Speak, Silence is a fascinating companion read to Miriam Toews’ Women Talking, a book about violence against women in which the violence is not gratuitous and indeed far from the point, which instead is agency and storytelling, and the power of listening and also being heard. There is a strange tension through Echlin’s text that is suggested by its title, a sense of both-ness. An irreconcilability. That nothing can change or fix what was done to these women and the pain and suffering they live with, and that a criminal trial is still an inadequate way to address their experiences, and yet it’s also everything. That testifying can reopen a woman to pain of her experience, but also permits her a kind of power. That these women who are brave enough to tell their stories, overcoming shame and stigma in order to do so, are finally permitted the power of shape the narrative of women and war, one that has centered on men since the time of The Iliad. Echlin writes about the granite memorials to war dead in the former Yugoslavia, and really everywhere. But nowhere do we find memorials to what happened to these women, and so many women before them.

But the trial itself is a memorial, and Speak, Silence builds upon the trial to further bring these women’s experiences and stories into the consciousness of readers. Echlin choosing to fictionalize the stories, she told me on Tuesday, because it’s through fiction that readers truly get to inhabit another’s experience. And yet there are limits to this too, of course—more of the both-ness I mentioned. The novel is a testament both to empathy and also to its limits. Echlin’s protagonist says, “I did not want to use the word trauma because we all think we know what trauma means but I do not think we do.”
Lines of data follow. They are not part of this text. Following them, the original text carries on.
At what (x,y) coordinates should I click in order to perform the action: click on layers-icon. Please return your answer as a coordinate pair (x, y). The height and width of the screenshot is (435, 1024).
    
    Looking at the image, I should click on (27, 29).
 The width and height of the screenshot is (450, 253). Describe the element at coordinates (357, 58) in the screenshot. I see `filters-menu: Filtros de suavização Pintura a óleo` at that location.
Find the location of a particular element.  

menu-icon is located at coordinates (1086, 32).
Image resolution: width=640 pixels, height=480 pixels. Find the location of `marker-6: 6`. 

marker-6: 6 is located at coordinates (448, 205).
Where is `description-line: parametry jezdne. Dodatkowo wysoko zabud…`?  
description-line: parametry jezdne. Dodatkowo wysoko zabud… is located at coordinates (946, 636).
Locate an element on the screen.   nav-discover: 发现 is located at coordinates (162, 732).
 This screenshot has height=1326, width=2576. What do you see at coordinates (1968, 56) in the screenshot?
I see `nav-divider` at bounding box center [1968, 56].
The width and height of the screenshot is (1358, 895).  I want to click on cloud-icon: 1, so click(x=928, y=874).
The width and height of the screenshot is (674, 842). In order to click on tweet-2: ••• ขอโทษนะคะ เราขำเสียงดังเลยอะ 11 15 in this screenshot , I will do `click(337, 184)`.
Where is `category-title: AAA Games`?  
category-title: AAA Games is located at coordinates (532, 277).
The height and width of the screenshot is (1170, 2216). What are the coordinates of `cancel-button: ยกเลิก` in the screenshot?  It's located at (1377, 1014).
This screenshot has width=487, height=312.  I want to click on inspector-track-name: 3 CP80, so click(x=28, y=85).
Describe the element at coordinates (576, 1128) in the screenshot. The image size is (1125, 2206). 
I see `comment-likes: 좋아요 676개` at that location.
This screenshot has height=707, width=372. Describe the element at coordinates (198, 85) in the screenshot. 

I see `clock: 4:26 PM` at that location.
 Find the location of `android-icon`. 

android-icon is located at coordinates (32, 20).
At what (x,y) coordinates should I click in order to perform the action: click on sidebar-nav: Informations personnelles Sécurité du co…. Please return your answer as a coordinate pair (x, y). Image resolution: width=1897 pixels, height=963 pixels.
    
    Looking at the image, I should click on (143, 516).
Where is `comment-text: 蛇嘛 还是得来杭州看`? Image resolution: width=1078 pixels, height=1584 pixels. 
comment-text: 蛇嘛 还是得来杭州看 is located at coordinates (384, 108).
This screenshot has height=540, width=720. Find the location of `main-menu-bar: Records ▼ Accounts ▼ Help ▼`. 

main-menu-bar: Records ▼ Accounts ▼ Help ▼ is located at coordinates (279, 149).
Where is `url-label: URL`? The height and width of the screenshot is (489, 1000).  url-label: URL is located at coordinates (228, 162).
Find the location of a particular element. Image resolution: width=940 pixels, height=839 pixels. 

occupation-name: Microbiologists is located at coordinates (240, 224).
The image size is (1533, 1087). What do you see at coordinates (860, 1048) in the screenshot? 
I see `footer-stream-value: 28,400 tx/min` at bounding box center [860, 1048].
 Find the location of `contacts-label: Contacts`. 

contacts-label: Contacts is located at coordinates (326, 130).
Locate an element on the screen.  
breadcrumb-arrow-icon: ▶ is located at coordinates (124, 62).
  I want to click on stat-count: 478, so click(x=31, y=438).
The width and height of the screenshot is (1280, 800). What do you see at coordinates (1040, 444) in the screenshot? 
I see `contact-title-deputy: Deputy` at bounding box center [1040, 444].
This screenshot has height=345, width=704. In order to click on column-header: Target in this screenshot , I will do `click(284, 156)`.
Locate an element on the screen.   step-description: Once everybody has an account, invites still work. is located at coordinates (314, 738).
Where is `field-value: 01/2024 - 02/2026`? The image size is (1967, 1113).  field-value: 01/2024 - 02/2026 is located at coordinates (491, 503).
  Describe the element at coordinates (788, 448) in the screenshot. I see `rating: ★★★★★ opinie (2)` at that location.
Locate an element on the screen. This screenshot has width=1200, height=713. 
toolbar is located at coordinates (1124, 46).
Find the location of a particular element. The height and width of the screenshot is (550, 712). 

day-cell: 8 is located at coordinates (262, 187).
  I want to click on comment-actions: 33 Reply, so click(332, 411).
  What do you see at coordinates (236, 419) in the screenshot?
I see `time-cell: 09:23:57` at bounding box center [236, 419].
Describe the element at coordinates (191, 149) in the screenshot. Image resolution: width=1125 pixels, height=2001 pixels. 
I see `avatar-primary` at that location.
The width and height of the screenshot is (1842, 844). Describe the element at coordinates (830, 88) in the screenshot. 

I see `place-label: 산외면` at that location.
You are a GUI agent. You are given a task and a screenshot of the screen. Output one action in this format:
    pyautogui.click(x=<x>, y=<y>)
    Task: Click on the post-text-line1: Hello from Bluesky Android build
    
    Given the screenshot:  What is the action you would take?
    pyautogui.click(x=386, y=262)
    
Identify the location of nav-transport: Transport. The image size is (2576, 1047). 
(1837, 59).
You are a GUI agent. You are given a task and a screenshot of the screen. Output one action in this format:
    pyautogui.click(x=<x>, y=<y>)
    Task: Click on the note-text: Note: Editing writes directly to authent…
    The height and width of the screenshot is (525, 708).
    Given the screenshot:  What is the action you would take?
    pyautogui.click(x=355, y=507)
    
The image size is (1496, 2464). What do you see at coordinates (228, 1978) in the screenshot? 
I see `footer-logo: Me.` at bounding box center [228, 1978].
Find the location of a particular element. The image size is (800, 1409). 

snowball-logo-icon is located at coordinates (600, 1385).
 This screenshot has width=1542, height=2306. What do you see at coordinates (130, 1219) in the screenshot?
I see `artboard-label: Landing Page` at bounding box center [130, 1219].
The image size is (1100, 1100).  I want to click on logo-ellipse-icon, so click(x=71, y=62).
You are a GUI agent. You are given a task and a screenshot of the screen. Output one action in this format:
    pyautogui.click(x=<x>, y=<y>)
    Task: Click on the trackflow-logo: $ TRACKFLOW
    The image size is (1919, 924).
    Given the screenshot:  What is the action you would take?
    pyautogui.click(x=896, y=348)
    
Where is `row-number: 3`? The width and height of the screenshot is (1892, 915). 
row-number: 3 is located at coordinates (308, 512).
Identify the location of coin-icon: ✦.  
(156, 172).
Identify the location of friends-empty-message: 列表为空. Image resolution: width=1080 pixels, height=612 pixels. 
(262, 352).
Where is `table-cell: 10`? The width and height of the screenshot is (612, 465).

That protagonist, Gota, is a Canadian journalist who has spend the 1990s in Toronto with her small child, the result of a love affair she’d had in Paris with a man from Sarajevo. Uncomfortable with being a mere onlooker via the TV news, Gota travels to Sarajevo to reconnect with him, and meets Edina, the woman he’s always been in love with who is in love with a different man. Edina, a lawyer, has been collecting the stories of women who’d suffered during the war, understanding how these stories could come together to make a case against the perpetrators. And Gota and Edina become connected, Gota wanting to understand what these women had experienced, taking their stories and holding them. She attends the court trials in the Hague, and Echlin outlines the administrative demands of such a thing, the translation and interpretation required for these women to be understood. Gota is determined to learn these women’s stories and write about them, memorialize them, and her character’s intentions are analogous to Echlin’s as she created the novel.

Gota’s daughter stays with Gota’s mother in Toronto, and the reader learns about Gota’s mother’s own past, one touched by war and tragedy, and this story line is a pairing with that of Edina, her daughter, and her own mother, three generations of women, and inter-generational trauma, and resilience, and the heavy price of silence, even when speaking comes with a cost of its own. It’s a curious shape for a novel, just as the love triangle at its centre is also strange, but this is a novel whose shape is more of a web (a net?) than something more linear. There is no such thing as a peripheral character; there is no such thing as periphery at all. Instead, there is connection after connection, bridges being a central symbol in the story (both literal and figurative). The language in the story is so fascinating, subtle and understated, and yet the words themselves are like traps, double edged and tricky.

It’s not a tough book to read—it’s not even long. It’s brutal in a sense, but just as beautiful, Echlin embodying both-ness again by making death-and-violence and undying love both absolutely true at once. Narratively speaking, it’s really curious but fascinatingly so, layer upon layer of meaning, and it’s impossible not to thoroughly engage with, the reader taking the story within and being changed by it, which is just what its author intended.